Sebagai lembaga intermediasi, BUKU IV yang memiliki dukungan modal kuat, lebih berpeluang untuk berperan lebih banyak dalam menyalurkan kredit produktif ke sektor-sektor unggulan yang menjadi prioritas, seperti infrastruktur, manufaktur, dan pertanian. Selain didukung permodalan kuat, bank besar ini pada umumnya memiliki likuiditas mencukupi untuk menyalurkan kredit ke sektor produktif yang membutuhkan pendanaan dalam jumlah besar dan jangka waktu relatif panjang.

Ketika menyalurkan kredit ke sektor produktif, berarti bank benar-benar menjalankan fungsinya sebagai lembaga intermediasi. Dana yang dihimpun dari masyarakat disalurkan sebagaimana mestinya untuk mendukung perekonomian nasional, bukan hanya berkutat pada kredit konsumtif. Di sisi lain, BUKU IV memiliki keleluasaan dan diperbolehkan untuk merekrut agen-agen perbankan, baik berupa lembaga maupun individu, dalam rangka Layanan Keuangan Digital (LKD).
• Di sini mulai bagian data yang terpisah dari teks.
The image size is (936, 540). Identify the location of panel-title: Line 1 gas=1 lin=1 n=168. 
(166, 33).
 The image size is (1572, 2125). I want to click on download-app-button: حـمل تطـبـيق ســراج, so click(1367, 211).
Hal ini bertujuan untuk mendukung dan menyukseskan program inklusi keuangan yang dicanangkan pemerintah.

Agen LKD ini adalah perpanjangan tangan bank guna meraih basis nasabah yang lebih luas. Sejauh ini, Bank Indonesia mencatat terdapat sekitar 150.000 agen yang tersebar di seluruh wilayah Indonesia. Kepala Departemen Kebijakan dan Pengawasan Sistem Pembayaran Bank Indonesia Eni V. Panggabean mengatakan, sebagian besar aktivitas yang dilakukan oleh agen-agen perbankan LKD adalah penghimpunan dana dan pembayaran.